販売店はカーディーラーです。メーカーではなくサービス業の範疇に入ります。トヨタがインドで車を売って実績を上げているのは、サービス業として優れたカーディーラーを抱えているからでしょう。
そのひとつが私が見たMGFトヨタでした。MGFトヨタは1960年に設立され、自動車販売事業の他、不動産事業、ショッピングモールの開発等も行っています。
2000年にトヨタの第1号ディーラーになったときの従業員数は23名でしたが、現在は1100名。また、2000年の販売台数は900台で、かつ点検、修理などサービスをした車両は2800台に過ぎなかったのが今では販売が4200台、サービスは6万5600台の入庫となっています。
店舗数はグルグラムに5店、デリーに1店。同社は販売よりもサービスを重視しているようで、従業員のうち、販売担当が200名ほどなのに対して、サービス担当の陣容は870名以上にのぼっています。

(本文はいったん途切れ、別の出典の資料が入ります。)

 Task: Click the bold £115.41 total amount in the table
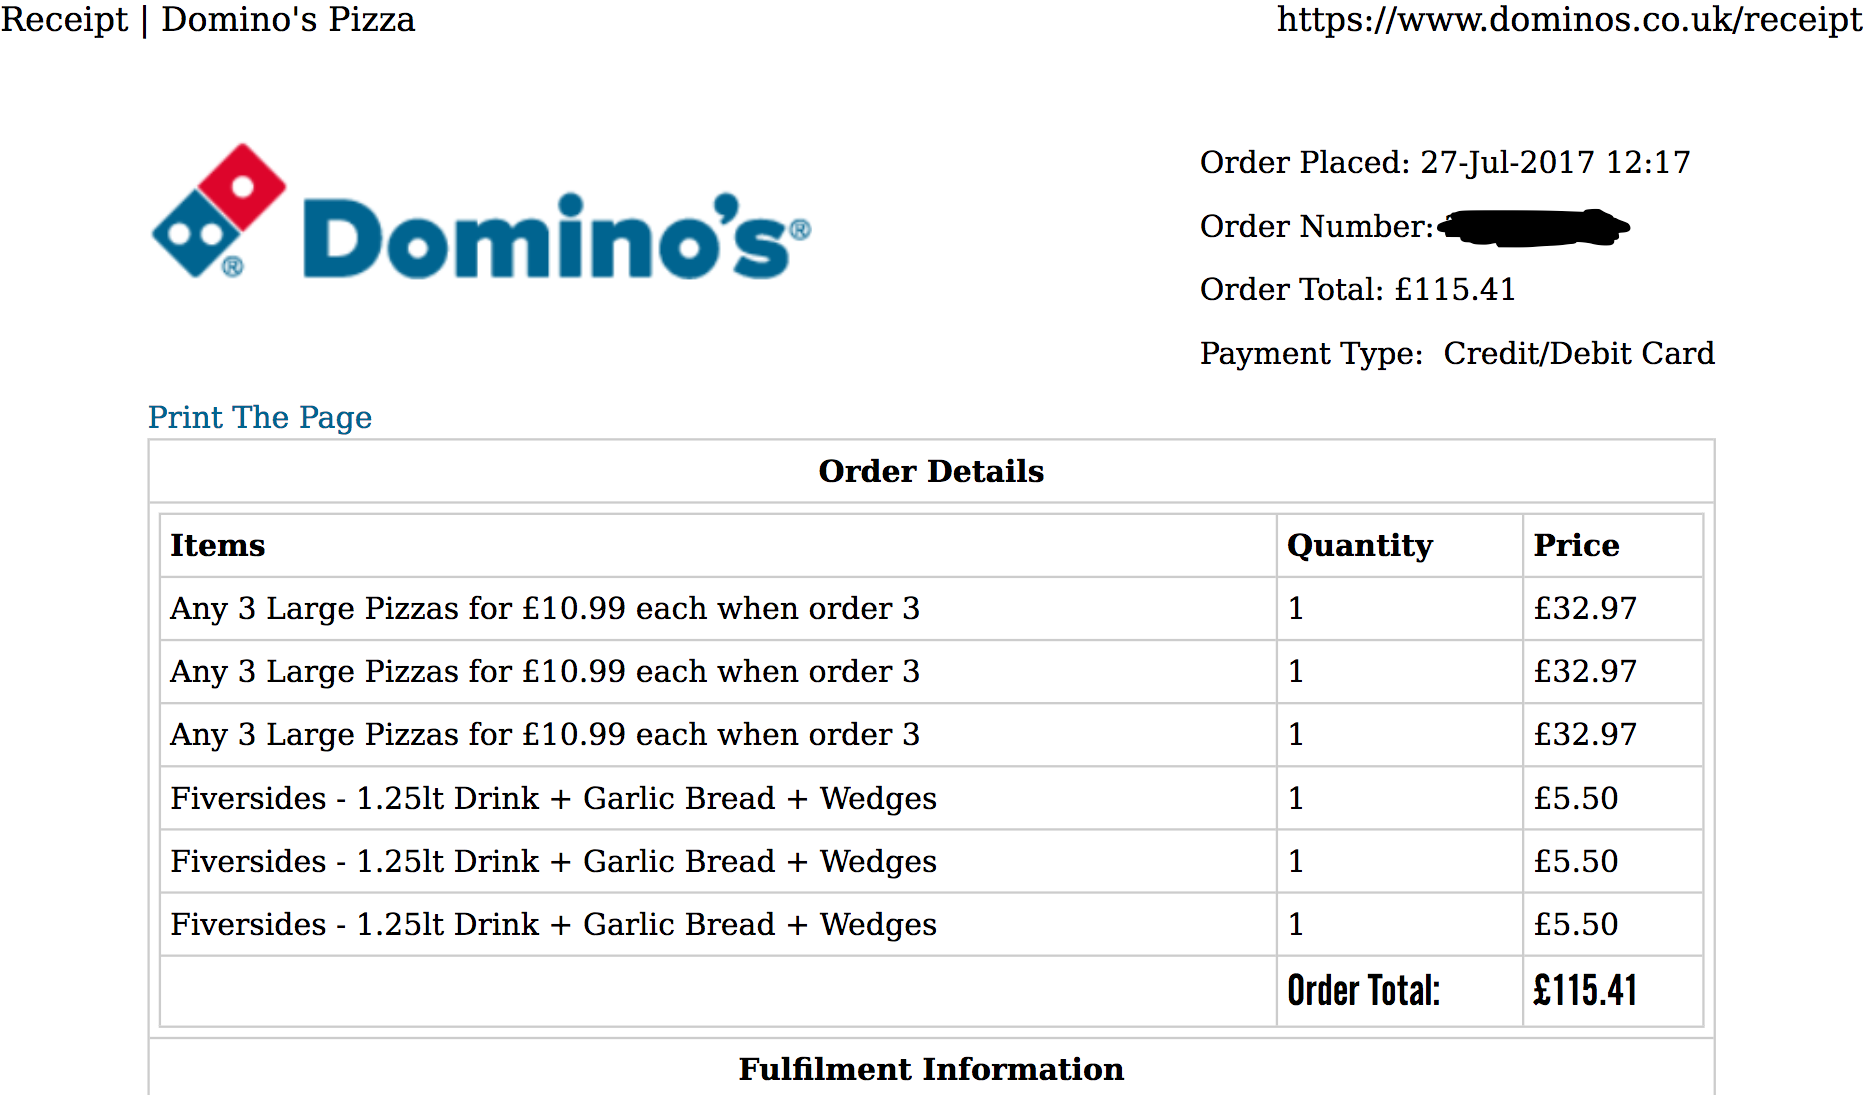(x=1585, y=991)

2019年上半期(1~6月)のインド自動車市場は、2018年に比べると10パーセント減と縮小していますが、MGFトヨタは前年比20パーセント増を達成しているとのこと。そのうえ、同社は高級車レクサスの販売でも好調を維持しています。インドで造った車にはむろん輸入関税はかかりません。しかし、レクサスのような高級車を輸入すると125パーセントの高関税がかかります。日本で買う倍以上の高価な車を売ってしまうのだから、MGFヨタはサービス力と販売力のある会社なのでしょう。
ちなみにインドにおける自動車の販売シェアは次の通り。トヨタのシェアはまだ小さいですが、売っている車は他よりも高価です。
1.マルチ・スズキ・インディア 48.2%
2.ヒュンダイ 16.0%
3.マヒンドラ・アンド・マヒンドラ 13.2%
4.タタ 5.6%
5.ホンダ 5.0%
6.トヨタ 4.2%
7.フォード 2.5%
8.ルノー 2.3%
見たところ、MGFトヨタは点検修理サービスに力を入れていて、しかも、他の販売店にはない特長がありました。
ひとつは徹底した顧客志向です。「お客様は神様です」を実践していました。
予約した客が車を持ってきたら、入り口の警備員が全店の従業員に向けてゲートインを知らせる。その後、すぐに世話係が飛んできて、入庫、客との面談、点検修理箇所のチェックなどを済ませる。点検、修理に入るのはそれからです。マンツーマンで客の世話をします。